The Fairfax County School Board on July 18 approved a new boundary-adjustment policy that displeased many in the audience and drew “nay” votes from some members.

The new policy, approved on a 9-2 vote, provides priority criteria for the superintendent to use in evaluating the need for any boundary changes, including enrollment, capacity, transportation in general, transportation times, proximity of students to schools and access to programming, said School Board member Rachna Sizemore Heizer (Braddock), who moved for approval.

The revised policy will result in better instructional quality, shorter commutes, smaller class sizes, stronger social connections, greater access to facilities and programs, effective use of school system resources and greater oversight, Sizemore Heizer said. The School Board must approve all boundary adjustments, except emergency-related ones, she added.

“With the approval of this update, FCPS will have the tools to solve significant, long-standing problems that have long been raised by the community, including overcrowded classrooms and schools, transportation issues, safety concerns from the use of trailers, staffing problems, split feeders and much, much more,” Sizemore Heizer said.

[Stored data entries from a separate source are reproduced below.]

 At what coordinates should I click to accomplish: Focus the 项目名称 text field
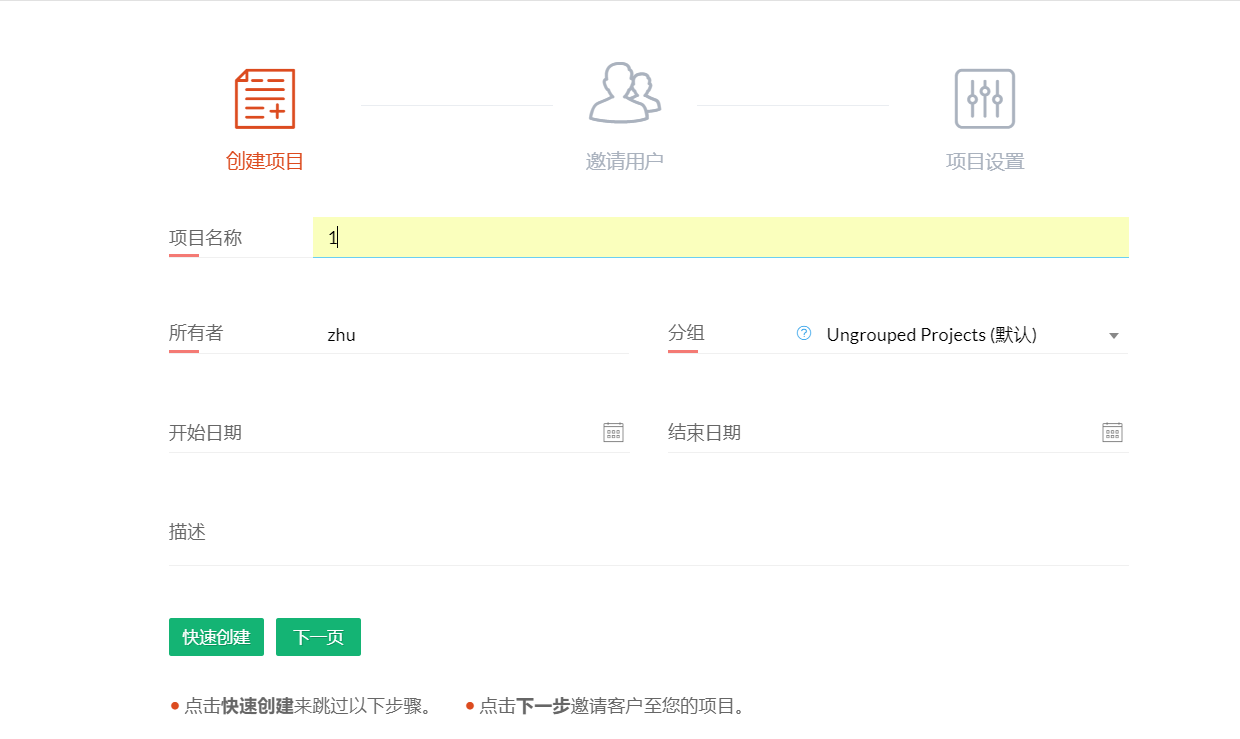click(720, 238)
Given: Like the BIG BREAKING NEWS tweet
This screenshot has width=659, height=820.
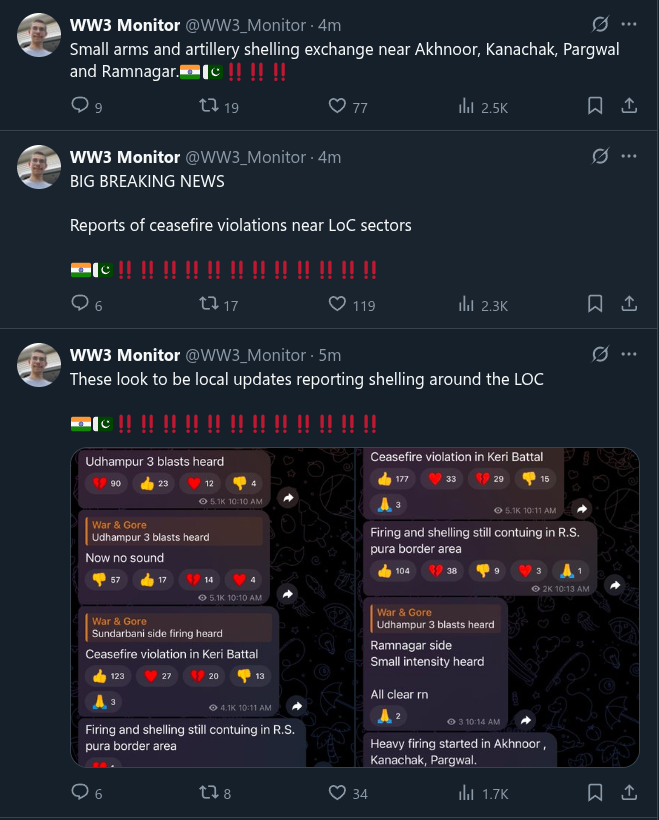Looking at the screenshot, I should pyautogui.click(x=338, y=305).
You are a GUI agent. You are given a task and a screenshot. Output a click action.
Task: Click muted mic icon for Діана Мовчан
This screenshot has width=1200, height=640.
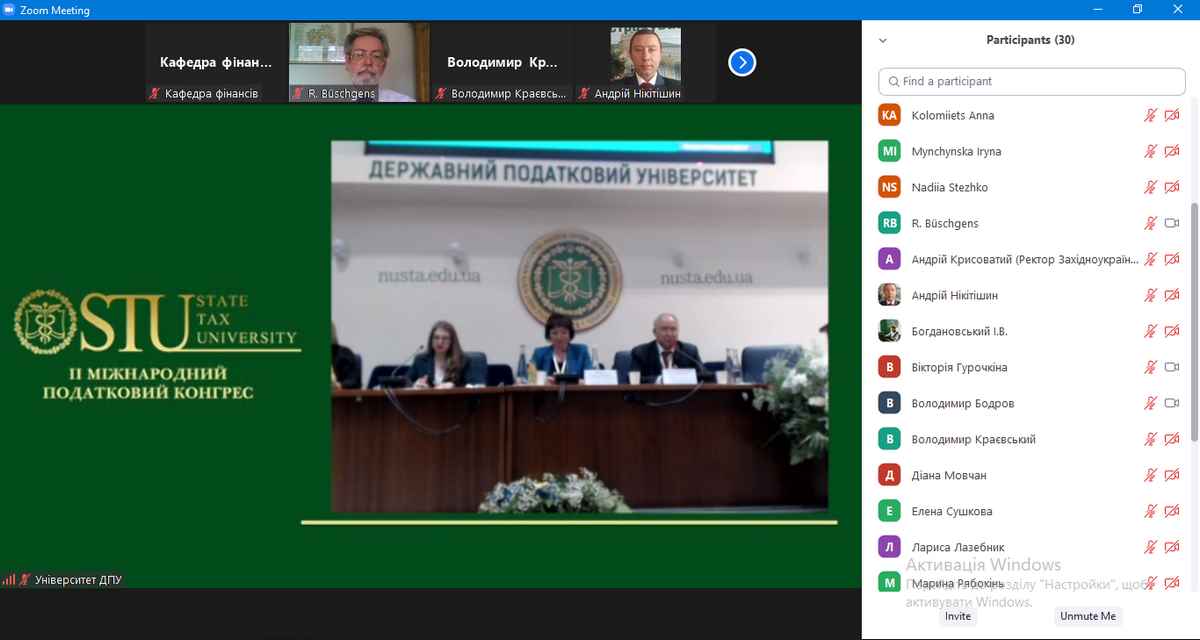pyautogui.click(x=1150, y=476)
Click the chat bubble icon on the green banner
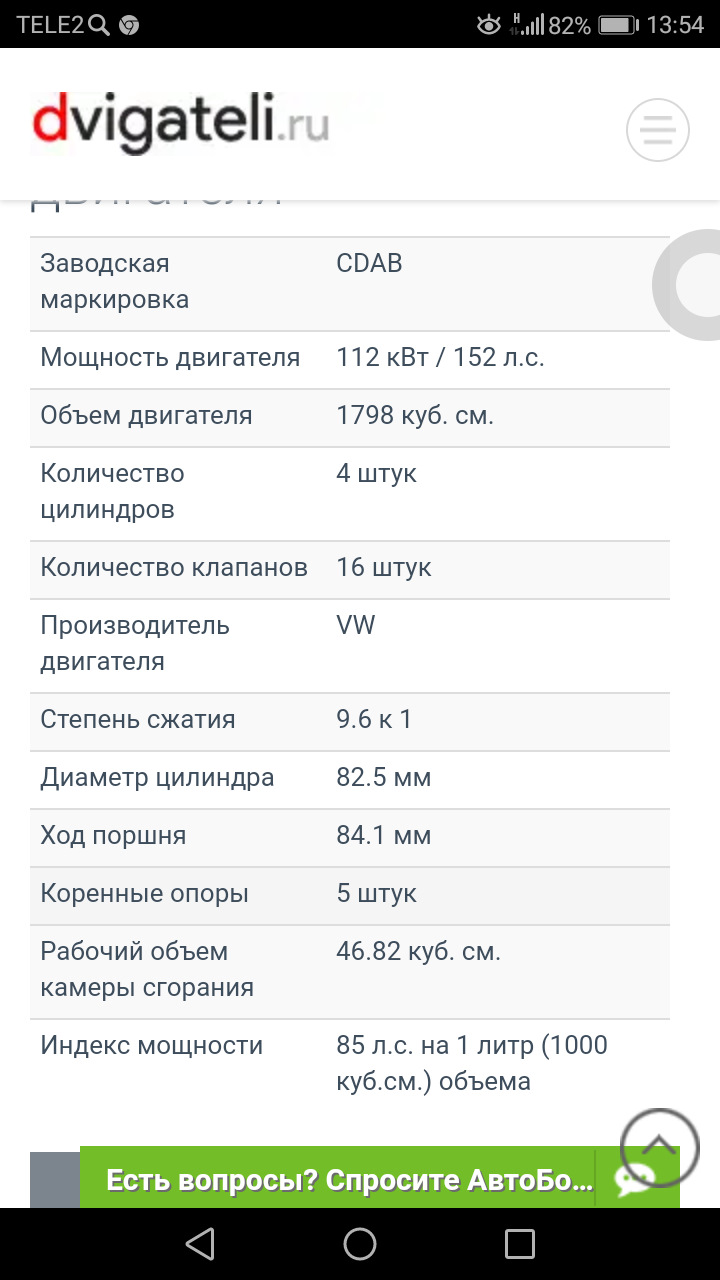The width and height of the screenshot is (720, 1280). (x=634, y=1181)
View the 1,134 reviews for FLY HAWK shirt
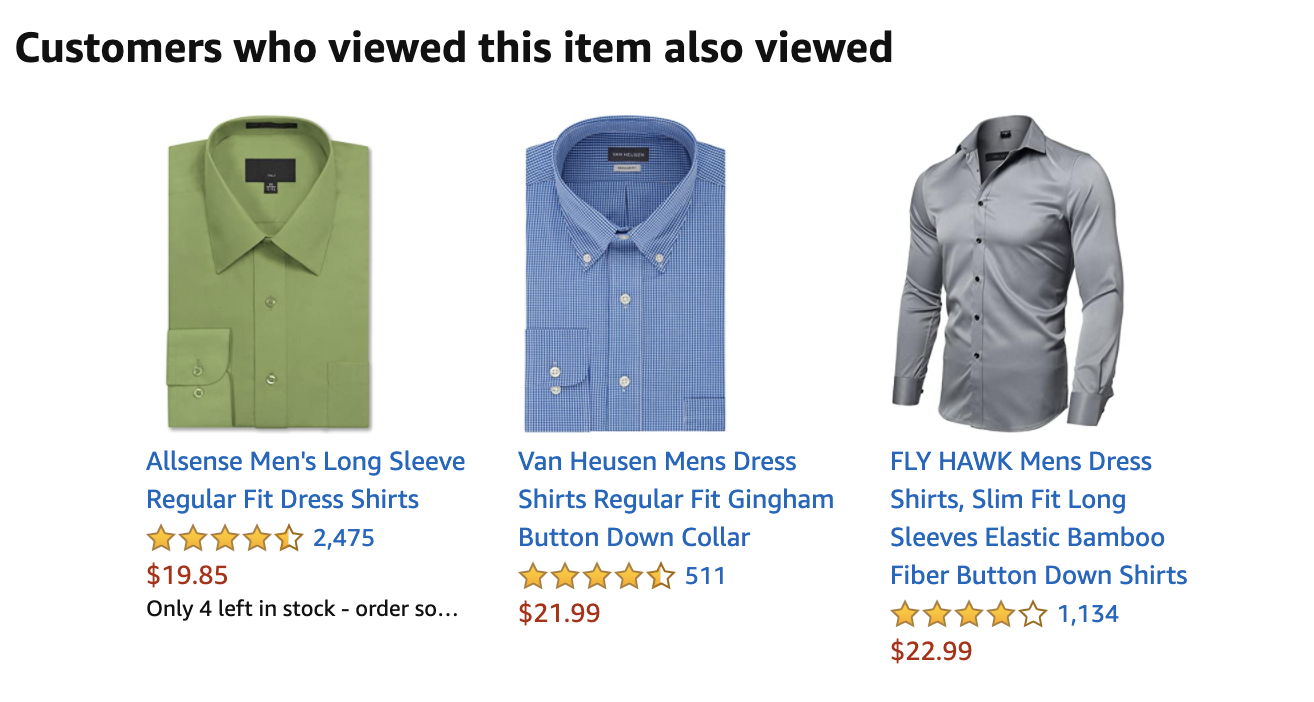 point(1088,614)
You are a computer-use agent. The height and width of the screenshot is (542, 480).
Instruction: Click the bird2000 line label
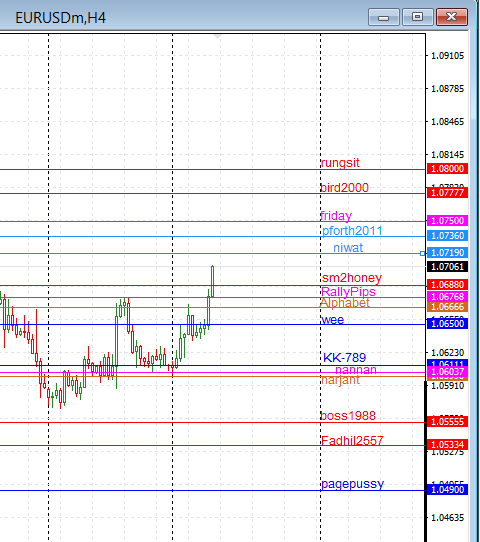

The changes include a “much more robust public-engagement process” before, during and after decisions are made, she said.

Some in the audience began booing and shouting after her remarks.

“Please observe proper decorum,” said School Board Chairman Karl Frisch (Providence). “Security will ask you to leave. Thank you.”

With the previous boundary policy, “we could move 5 percent of your children anytime,” said board Vice Chairman Sandy Anderson (Springfield), adding that such administrative changes had been suspended several years ago because of resulting problems.

School Board member R. Kyle McDaniel (At-Large) said the new policy gives FCPS staff some guidance regarding priorities, increases the amount of public input and requires a conversation about boundaries every five years.

“When I take my car into the shop and I get the oil changed, it doesn’t mean I swap the engine,” he said. “I fix what’s broken.”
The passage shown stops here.